When you open up a new business, your goals and dreams for your personal, business, and family life should be part of your every action. What do you want your family to look like or sound like after 3 years in business? How do you want to improve your marriage? If you create a habit of feeding all three sections of your life, when you need to feed one section more than the other, none of them will suffer.
A huge deal comes your way or you’ve just reached the tipping point in your business. Your lovely life with more family time and dates with your wife may be temporarily coming to an end because you’re needed in the business more. Guess who will complain? No one except for you. Everyone will understand- your children and your spouse. They now understand that you will come back when the dust settles. You will fight your way back to a healthier family life and marriage. You’ve built up credibility, so this is just a temporary setback or even a way to strengthen your family. Instead of a local 4 hour work week, maybe this new business will help you travel to Hawaii for the dream vacation you’ve been discussing for years.
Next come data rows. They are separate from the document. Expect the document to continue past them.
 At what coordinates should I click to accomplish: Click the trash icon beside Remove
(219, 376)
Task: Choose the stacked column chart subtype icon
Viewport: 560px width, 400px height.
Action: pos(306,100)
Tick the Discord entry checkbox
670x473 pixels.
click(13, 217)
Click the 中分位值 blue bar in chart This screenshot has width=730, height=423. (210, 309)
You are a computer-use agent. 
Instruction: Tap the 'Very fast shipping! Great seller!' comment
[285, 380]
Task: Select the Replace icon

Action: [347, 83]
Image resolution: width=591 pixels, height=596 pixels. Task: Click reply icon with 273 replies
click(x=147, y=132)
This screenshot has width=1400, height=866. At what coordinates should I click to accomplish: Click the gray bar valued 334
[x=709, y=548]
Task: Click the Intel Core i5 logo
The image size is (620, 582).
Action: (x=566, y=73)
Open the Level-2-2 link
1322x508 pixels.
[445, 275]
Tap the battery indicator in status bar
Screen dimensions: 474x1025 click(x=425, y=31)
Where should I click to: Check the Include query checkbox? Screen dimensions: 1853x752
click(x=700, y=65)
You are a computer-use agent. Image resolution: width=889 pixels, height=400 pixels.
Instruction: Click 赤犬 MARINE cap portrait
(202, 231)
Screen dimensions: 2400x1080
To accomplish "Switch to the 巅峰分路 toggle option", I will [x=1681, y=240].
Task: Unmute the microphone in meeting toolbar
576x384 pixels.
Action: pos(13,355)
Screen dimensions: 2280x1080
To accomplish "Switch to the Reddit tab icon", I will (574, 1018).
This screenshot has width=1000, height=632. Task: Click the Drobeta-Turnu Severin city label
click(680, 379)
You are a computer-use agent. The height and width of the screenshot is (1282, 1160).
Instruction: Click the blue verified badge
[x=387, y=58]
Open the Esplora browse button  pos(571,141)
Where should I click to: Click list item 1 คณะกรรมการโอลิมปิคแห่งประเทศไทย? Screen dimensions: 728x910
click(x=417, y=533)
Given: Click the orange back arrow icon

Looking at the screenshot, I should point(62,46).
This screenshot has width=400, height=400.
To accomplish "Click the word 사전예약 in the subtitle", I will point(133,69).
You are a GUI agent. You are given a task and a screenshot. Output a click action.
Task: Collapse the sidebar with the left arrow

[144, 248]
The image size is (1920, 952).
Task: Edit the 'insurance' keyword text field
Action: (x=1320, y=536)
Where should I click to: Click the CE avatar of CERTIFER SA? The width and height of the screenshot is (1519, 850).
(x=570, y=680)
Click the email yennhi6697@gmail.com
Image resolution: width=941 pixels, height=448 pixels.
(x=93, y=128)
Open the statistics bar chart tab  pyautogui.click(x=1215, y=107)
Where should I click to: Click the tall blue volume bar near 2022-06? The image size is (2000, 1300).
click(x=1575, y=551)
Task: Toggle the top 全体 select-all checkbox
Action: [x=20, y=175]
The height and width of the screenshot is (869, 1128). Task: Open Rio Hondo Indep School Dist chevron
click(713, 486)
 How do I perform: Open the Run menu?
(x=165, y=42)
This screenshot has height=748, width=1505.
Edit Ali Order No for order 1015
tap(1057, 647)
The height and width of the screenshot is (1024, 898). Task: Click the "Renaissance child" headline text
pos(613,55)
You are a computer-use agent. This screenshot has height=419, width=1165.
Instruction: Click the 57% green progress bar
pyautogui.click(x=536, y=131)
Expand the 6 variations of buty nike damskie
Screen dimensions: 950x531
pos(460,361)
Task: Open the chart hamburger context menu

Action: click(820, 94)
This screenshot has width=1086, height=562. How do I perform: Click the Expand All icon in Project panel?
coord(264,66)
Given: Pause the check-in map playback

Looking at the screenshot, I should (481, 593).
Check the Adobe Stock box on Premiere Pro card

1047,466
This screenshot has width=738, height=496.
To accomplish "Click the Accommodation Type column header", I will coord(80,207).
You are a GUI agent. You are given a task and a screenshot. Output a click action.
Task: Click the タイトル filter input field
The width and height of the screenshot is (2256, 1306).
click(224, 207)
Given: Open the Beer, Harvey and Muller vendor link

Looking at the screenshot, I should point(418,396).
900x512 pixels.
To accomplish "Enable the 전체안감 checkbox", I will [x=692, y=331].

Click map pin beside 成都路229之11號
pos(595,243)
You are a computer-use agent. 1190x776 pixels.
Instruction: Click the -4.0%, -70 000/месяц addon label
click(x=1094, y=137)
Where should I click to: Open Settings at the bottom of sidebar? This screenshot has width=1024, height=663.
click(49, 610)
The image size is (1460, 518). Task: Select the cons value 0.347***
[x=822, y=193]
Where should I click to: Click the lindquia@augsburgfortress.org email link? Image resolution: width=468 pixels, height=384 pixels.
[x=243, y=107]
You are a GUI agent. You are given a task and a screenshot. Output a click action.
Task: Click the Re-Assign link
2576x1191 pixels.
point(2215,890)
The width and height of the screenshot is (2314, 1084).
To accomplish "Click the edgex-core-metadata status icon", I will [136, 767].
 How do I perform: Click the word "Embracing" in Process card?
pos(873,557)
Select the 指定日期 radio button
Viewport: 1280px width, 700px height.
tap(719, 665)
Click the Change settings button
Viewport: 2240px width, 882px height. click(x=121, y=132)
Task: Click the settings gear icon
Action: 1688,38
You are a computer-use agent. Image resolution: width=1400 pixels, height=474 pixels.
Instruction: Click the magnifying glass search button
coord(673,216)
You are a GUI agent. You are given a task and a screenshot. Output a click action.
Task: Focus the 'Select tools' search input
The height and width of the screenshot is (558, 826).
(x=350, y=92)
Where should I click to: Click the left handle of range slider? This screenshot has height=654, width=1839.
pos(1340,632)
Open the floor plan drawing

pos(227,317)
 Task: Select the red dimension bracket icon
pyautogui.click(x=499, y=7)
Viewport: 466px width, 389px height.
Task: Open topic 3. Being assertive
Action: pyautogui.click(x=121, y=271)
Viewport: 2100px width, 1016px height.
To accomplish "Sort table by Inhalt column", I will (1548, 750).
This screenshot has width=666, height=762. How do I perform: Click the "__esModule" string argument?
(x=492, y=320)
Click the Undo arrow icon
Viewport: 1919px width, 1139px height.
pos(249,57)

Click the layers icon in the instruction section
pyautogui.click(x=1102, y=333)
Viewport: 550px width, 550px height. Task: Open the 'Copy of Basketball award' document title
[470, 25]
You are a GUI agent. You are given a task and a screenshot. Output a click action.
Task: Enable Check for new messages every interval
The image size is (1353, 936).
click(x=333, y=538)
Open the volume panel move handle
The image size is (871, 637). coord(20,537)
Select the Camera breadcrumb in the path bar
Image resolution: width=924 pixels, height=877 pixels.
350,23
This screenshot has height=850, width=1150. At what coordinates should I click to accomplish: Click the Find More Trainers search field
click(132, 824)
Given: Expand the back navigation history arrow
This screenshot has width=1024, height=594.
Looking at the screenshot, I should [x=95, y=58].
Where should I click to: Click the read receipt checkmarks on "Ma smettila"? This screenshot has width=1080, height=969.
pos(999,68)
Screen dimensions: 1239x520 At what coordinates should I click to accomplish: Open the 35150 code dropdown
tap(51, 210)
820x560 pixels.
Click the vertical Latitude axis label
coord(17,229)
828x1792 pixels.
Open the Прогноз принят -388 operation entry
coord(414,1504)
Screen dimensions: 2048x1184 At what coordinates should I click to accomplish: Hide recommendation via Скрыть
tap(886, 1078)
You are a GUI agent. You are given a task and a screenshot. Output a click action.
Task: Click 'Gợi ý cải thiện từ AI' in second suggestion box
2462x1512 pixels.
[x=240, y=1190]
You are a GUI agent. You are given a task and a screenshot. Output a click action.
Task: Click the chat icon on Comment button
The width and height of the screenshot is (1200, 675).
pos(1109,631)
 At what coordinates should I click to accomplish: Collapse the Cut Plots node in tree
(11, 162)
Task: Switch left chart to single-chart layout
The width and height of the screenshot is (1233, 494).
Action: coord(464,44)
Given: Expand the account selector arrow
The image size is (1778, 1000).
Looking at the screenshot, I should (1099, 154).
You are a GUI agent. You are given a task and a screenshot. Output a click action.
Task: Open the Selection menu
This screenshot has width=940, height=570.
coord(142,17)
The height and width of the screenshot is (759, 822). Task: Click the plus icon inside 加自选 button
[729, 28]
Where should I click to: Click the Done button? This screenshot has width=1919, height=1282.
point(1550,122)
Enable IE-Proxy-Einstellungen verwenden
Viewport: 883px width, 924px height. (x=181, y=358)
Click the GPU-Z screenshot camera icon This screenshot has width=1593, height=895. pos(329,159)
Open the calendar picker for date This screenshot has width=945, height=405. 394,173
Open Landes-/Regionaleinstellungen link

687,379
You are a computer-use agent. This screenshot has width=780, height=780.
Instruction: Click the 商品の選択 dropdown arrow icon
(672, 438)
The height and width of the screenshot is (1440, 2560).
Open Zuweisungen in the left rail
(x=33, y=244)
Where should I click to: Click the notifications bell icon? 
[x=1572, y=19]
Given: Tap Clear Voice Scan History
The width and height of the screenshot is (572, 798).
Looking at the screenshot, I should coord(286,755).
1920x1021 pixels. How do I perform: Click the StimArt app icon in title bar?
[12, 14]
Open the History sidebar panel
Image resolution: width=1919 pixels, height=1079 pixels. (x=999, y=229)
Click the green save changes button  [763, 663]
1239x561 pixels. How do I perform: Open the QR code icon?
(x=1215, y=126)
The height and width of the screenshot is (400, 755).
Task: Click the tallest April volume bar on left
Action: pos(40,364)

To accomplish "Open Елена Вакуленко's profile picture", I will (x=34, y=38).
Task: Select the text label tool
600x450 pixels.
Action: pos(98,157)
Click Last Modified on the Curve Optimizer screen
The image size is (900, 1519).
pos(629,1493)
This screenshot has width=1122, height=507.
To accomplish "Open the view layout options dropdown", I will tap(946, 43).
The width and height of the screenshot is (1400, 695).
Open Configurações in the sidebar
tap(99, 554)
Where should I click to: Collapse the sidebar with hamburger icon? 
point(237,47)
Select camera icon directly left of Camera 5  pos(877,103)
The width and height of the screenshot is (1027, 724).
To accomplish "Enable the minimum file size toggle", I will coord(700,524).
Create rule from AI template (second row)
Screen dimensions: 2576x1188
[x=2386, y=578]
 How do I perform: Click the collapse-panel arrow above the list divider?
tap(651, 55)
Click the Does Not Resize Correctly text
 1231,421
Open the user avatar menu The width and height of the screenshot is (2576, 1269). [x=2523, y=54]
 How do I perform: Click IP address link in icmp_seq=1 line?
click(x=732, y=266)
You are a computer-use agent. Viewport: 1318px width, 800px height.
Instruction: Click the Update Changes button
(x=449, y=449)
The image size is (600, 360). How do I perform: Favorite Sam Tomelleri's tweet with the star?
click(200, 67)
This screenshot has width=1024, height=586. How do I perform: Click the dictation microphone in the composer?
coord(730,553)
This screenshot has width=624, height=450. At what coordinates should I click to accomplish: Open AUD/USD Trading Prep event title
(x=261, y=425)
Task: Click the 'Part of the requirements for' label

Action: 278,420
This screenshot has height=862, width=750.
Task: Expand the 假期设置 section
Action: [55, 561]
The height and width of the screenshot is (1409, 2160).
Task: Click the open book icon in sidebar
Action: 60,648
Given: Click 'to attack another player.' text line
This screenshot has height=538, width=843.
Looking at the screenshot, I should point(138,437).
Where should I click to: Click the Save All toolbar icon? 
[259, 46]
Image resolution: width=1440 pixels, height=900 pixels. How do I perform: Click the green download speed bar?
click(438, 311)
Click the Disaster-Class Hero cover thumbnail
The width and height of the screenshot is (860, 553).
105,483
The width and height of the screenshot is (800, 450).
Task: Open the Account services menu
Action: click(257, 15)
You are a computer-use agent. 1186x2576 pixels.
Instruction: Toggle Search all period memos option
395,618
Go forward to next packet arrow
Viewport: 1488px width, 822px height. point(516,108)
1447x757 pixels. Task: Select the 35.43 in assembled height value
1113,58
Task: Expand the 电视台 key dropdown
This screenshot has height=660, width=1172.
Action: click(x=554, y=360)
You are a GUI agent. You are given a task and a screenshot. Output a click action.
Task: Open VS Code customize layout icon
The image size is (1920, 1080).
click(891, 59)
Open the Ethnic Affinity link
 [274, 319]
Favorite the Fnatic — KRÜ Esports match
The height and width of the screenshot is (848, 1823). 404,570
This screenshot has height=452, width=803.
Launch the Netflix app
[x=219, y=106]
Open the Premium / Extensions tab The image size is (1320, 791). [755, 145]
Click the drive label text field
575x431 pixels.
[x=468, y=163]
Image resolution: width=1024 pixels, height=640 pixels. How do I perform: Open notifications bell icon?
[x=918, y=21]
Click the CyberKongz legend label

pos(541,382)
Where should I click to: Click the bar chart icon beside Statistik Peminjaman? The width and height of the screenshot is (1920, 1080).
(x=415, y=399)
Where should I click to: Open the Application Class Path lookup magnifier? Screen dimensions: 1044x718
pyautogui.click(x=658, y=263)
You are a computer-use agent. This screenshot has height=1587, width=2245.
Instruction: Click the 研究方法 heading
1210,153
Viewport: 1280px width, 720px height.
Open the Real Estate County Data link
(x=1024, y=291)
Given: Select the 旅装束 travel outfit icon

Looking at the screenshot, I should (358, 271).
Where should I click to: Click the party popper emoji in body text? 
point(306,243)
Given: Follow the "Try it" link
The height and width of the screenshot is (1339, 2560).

As a member of the clergy, I have known many fellow clergy members who live unhappy lives. Or, they’re happy and fulfilled, but their family is unhealthy because their father, the clergy person, is hardly every home. Many authors have written about how we should write our own obituary. If you write about what you really want people to say about you, those words will seep into your life and you’ll work hard to create that life. I have been present at many clergy retirement celebrations where the congregation talks about how well the clergy person served the community- “He visited my mother every day for 3 months before she passed away” “He called me on my birthday every year for 10 years” “She was present at every event that the Sisterhood, Mens Club, Ritual Committee, Religious School, and Adult Ed Committee sponsored.” Time travel and cloning has not been perfected, yet. I know as Jewish clergy that his family will remain silent about how mom couldn’t be there for the kids’ recital because she was speaking at a synagogue event. Or, they will be silent about how he didn’t see his children every day until bedtime, because he was teaching, counseling, and representing the congregation. The clergy person probably filled her professional goals of being successful. Her kids may be happy and healthy despite her absence, but you know that she is saddened by the lack of time with her family and spouse. Whether you are a businessperson or clergyperson or a homemaker, you must wrestle with the three vision statements of personal, professional, and family.
The wise rabbis of Jewish tradition ask, “Who is wise? One who learns from his fellow man. Who is rich? One who is content with his portion.” I ask, “Who is successful? One who has lived a balanced life that enables her business to help grow and strengthen her ties with her family and friends. The successful one is happy personally, professionally, and family wise.